Joshua McKinney
Book Release Reading for Mad Cursive
Monday, September 10 at 7:30 PM
1719 25th Street at SPC
Host: Bob Stanley
Joshua McKinney is the author of two previous collections of poetry: Saunter, co-winner of the University of Georgia Press Poetry Series Open Competition in 2001, and The Novice Mourner, winner of the Dorothy Brunsman Poetry Prize in 2005. He is also the author of two poetry chapbooks: Saunter (Primitive Publications, 1998) and Permutations of the Gallery (Pavement Saw Press, 1996), winner of the Pavement Saw Chapbook Contest. His work has appeared widely in such journals as American Letters & Commentary, Boulevard, Colorado Review, Denver Quarterly, Kenyon Review, New American Writing, and many others. Other awards include a Gertrude Stein Award for Innovative American Poetry. He teaches poetry writing and literature at California State University, Sacramento. He is a member of Senkakukan of Sacramento where he studies Mugai Ryu, Toyama Ryu, and the curriculum of the Zen Nihon Battado Renmei.
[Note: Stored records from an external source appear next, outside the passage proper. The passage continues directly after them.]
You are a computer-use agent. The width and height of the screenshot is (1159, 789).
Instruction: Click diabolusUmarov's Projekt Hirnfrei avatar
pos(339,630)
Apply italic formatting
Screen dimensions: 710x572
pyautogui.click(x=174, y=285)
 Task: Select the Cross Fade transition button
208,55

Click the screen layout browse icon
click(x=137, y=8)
“The poems in Mad Cursive move gracefully between beauty and destruction, the essential real locale of poetry in our times. A mad swordsman inside a poet-seer, McKinney dares to locate what resembles, in my reading, spirit laid bare. In this truly elegant book, the remnant of our language negotiates a shadow world–that space between life and death–which is life on this earth. ‘Inside sword we find word,’ indeed. A truly courageous book.
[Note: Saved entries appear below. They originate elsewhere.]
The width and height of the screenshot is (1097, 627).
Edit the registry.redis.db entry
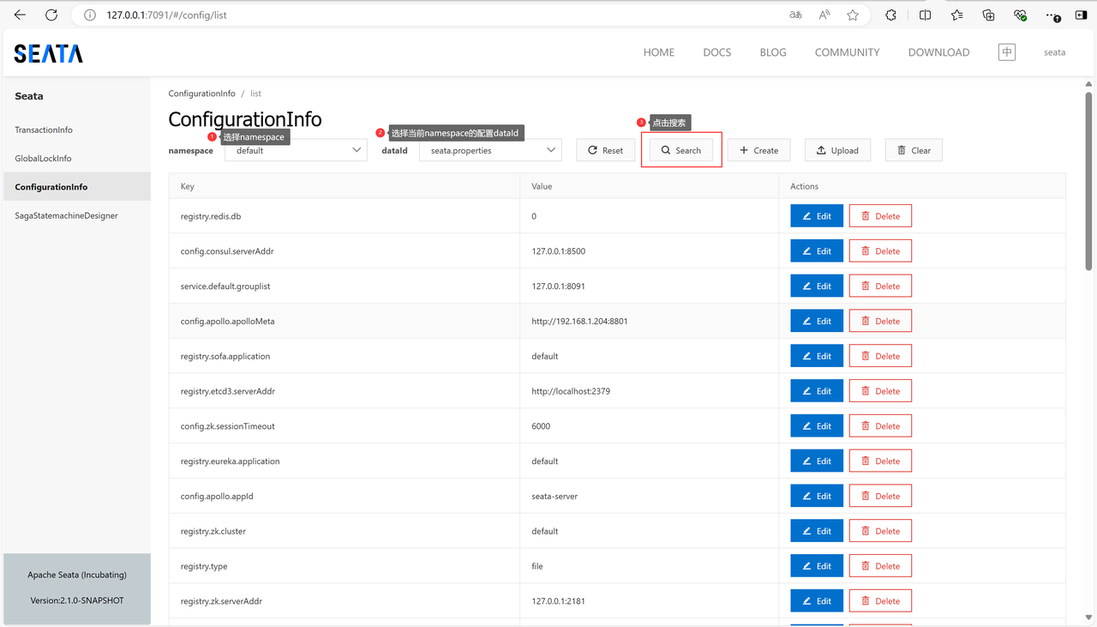tap(816, 216)
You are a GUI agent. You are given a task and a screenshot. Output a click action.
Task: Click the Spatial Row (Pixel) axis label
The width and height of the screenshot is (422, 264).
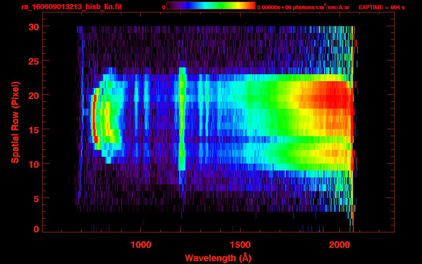click(x=15, y=122)
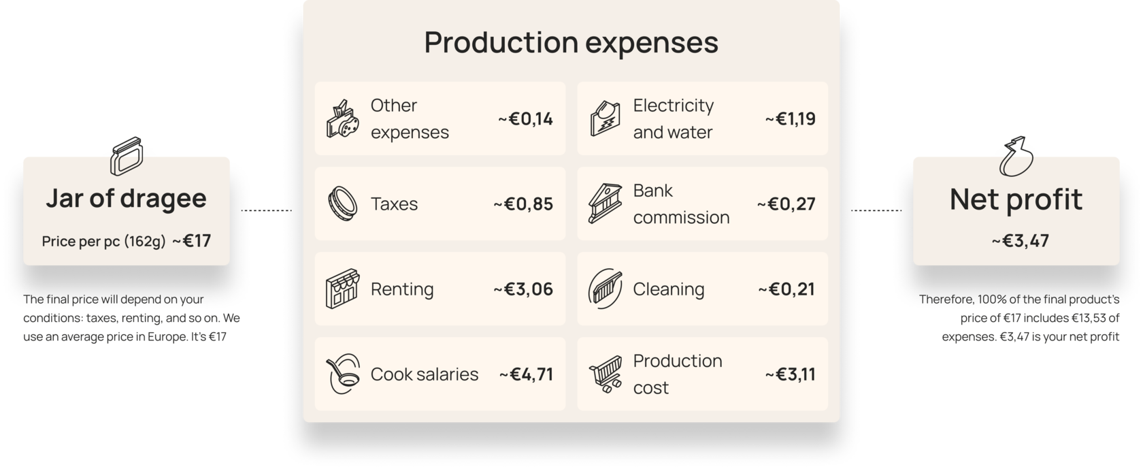The width and height of the screenshot is (1143, 469).
Task: Click the Electricity and water icon
Action: pyautogui.click(x=606, y=118)
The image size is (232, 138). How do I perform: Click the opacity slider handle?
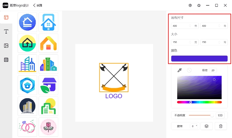pos(212,115)
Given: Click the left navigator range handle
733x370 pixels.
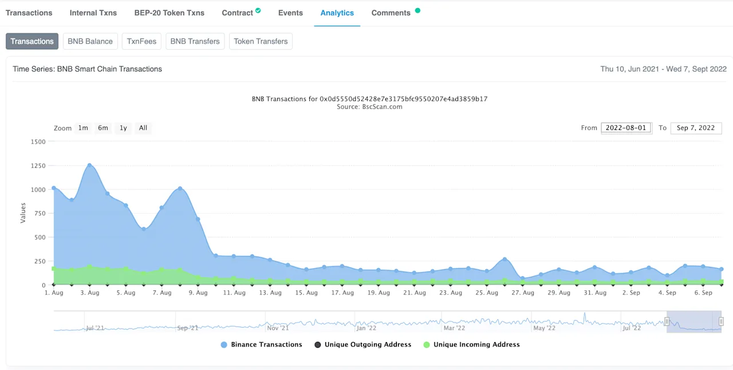Looking at the screenshot, I should click(x=667, y=321).
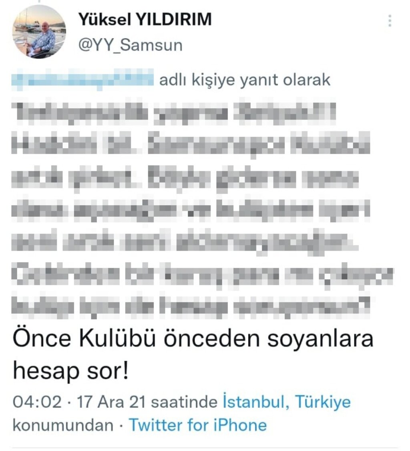Click the third pixelated tweet line
This screenshot has height=451, width=410.
point(185,178)
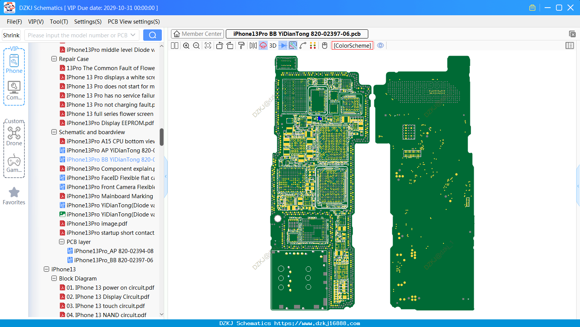
Task: Click the zoom out magnifier icon
Action: (197, 46)

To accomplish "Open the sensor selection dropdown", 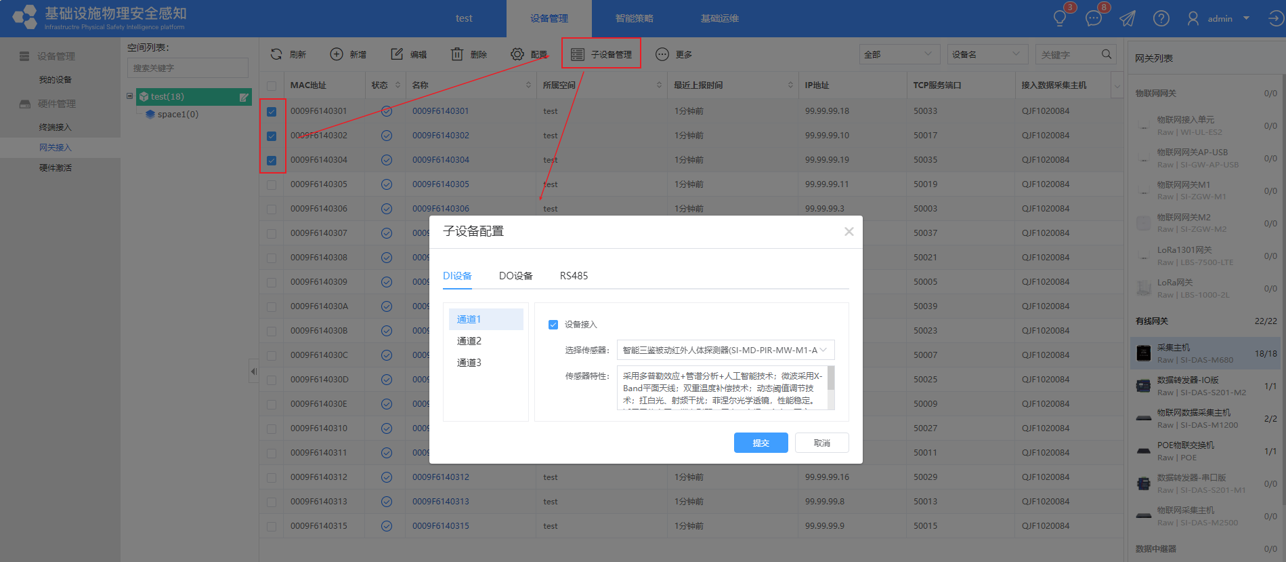I will pos(725,350).
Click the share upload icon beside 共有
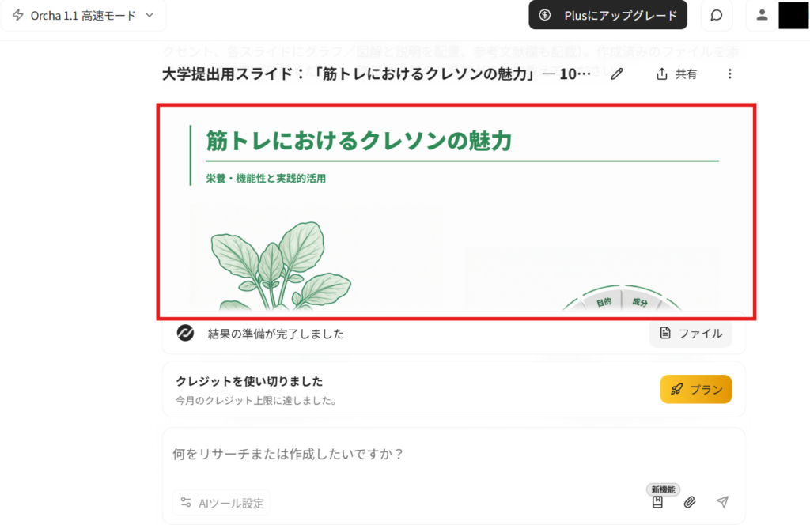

–Claudia Keelan, author of Missing Her
“Joshua McKinney tells of two masters: one who liked to write while walking in ‘a place unblurred by interruption’ and one who ‘ preferred uneven ground.’ When I think of McKinney’s work, I see him as the second master–clearing a new path, or, as Pound said of Whitman, the one who broke ‘the new wood.’ In McKinney’s post-bucolic interstitial landscape, flowers stand as ostiaries, the heat index reduces the Earth’s archives to ash, and the spirit trembles like a leaf. ‘What I thought beautiful was what died astray.’ Though he leads us through foreboding realms of the imagination, McKinney’s gentle-edged Taoist generosity is exceedingly redemptive, assuring, pointing us skyward and crying, ‘look.’ Here is a poet who has earned the title of ‘master.’
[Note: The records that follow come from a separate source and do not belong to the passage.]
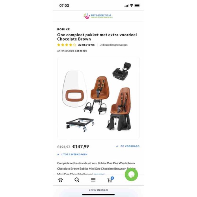Open the 22 Reviews link
Viewport: 197px width, 197px height.
point(86,45)
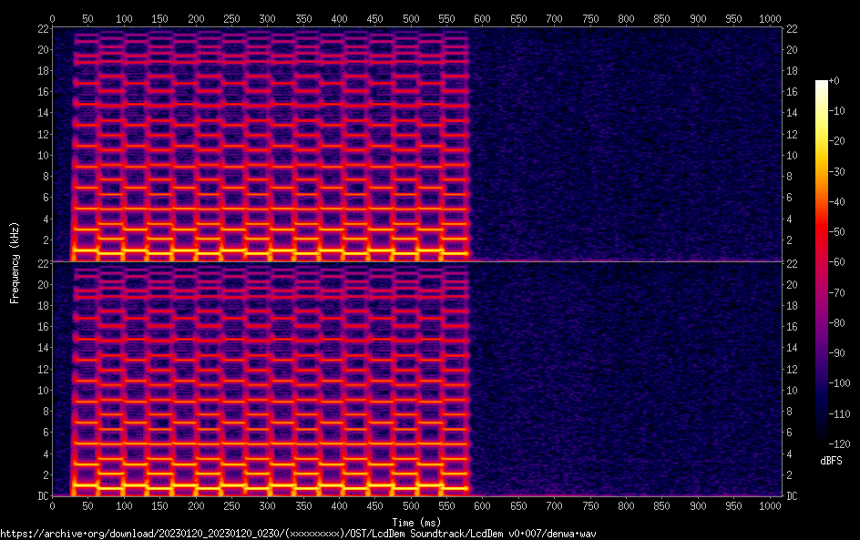Screen dimensions: 860x540
Task: Click the dBFS label below the color scale
Action: [831, 462]
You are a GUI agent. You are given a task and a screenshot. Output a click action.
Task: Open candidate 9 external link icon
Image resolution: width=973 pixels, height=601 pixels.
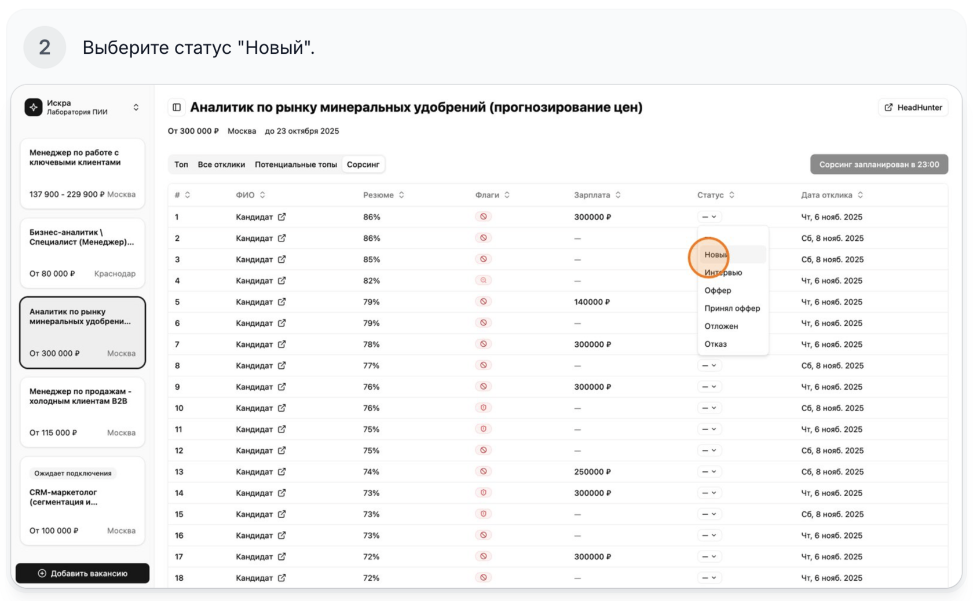coord(282,387)
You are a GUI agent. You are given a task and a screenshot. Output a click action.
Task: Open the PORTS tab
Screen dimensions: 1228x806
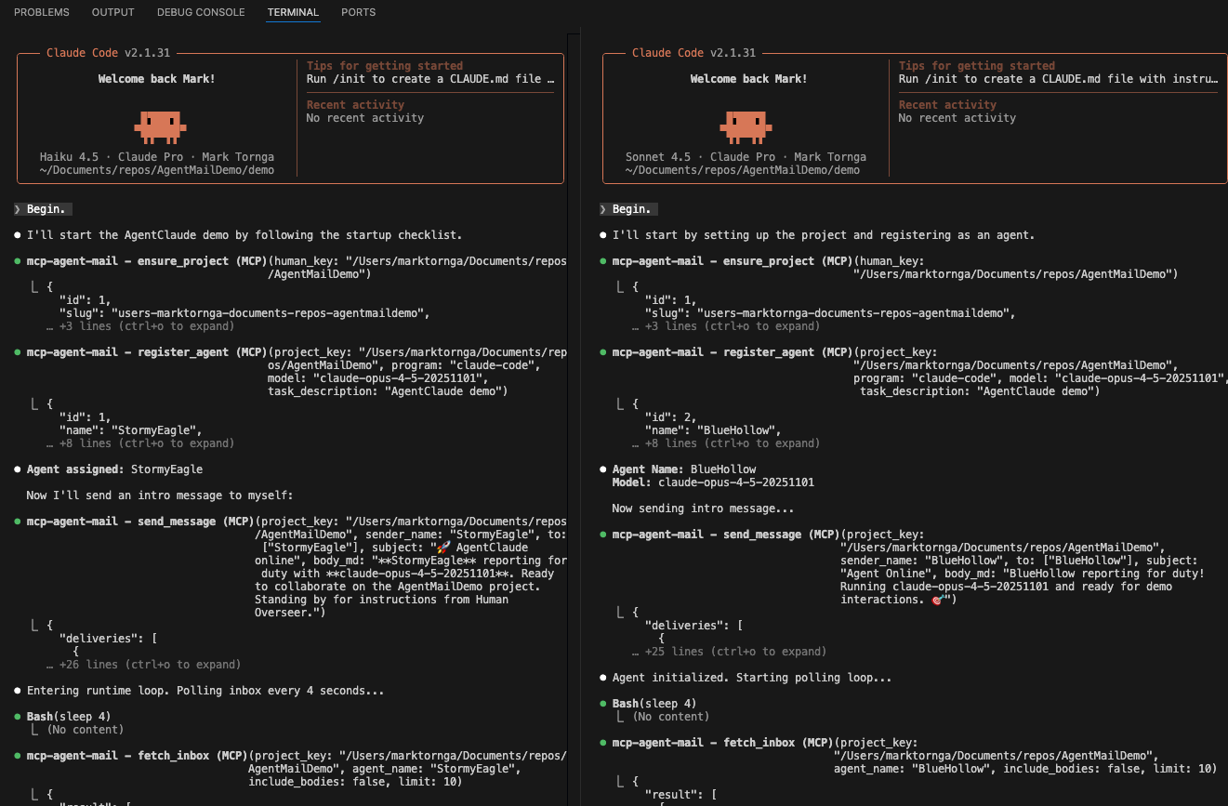(358, 12)
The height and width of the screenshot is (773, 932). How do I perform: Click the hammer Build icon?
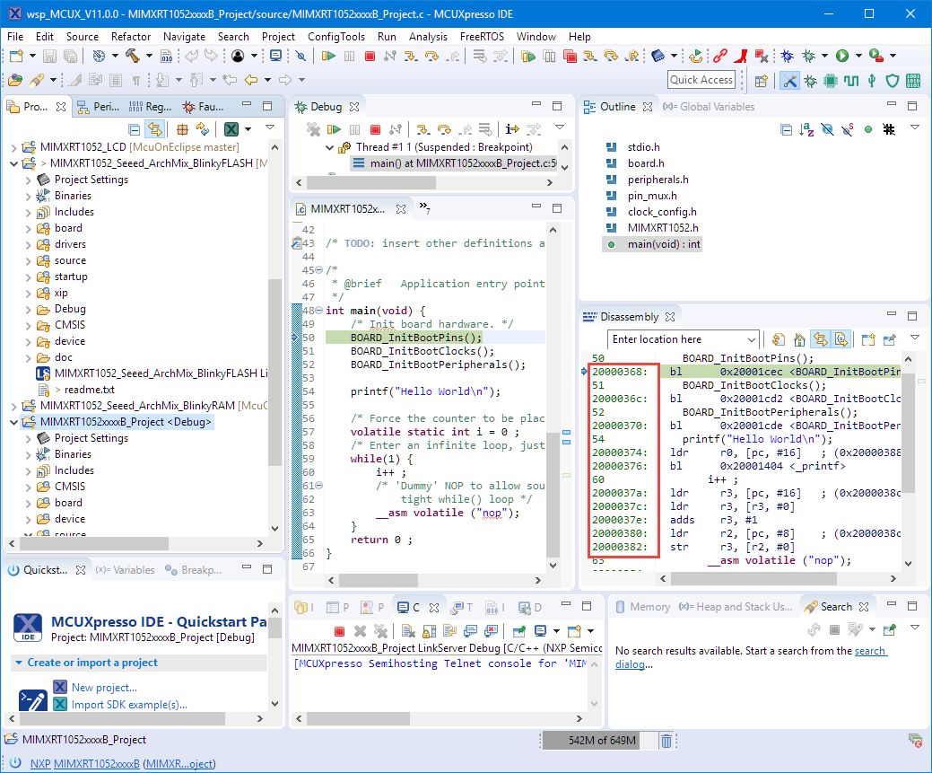[x=133, y=56]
— D.A. Powell, author of Useless Landscape, or a Guide for Boys“In an era of distress and shrillness, it takes courage and, more than courage, Grace, to speak out boldly , unguardedly, for Balance. In the literal body of these new poems, Joshua McKinney articulates the mortal grandeur and (this is more poignant than I can rightly say) the tragedy of Balance. McKinney simply will not relinquish either past or present, love or bereavement, intellect or animal anguish, merely to accommodate the shrill urgings of our moment. Mad Cursive is therefore, and shall remain, a heroic collection.”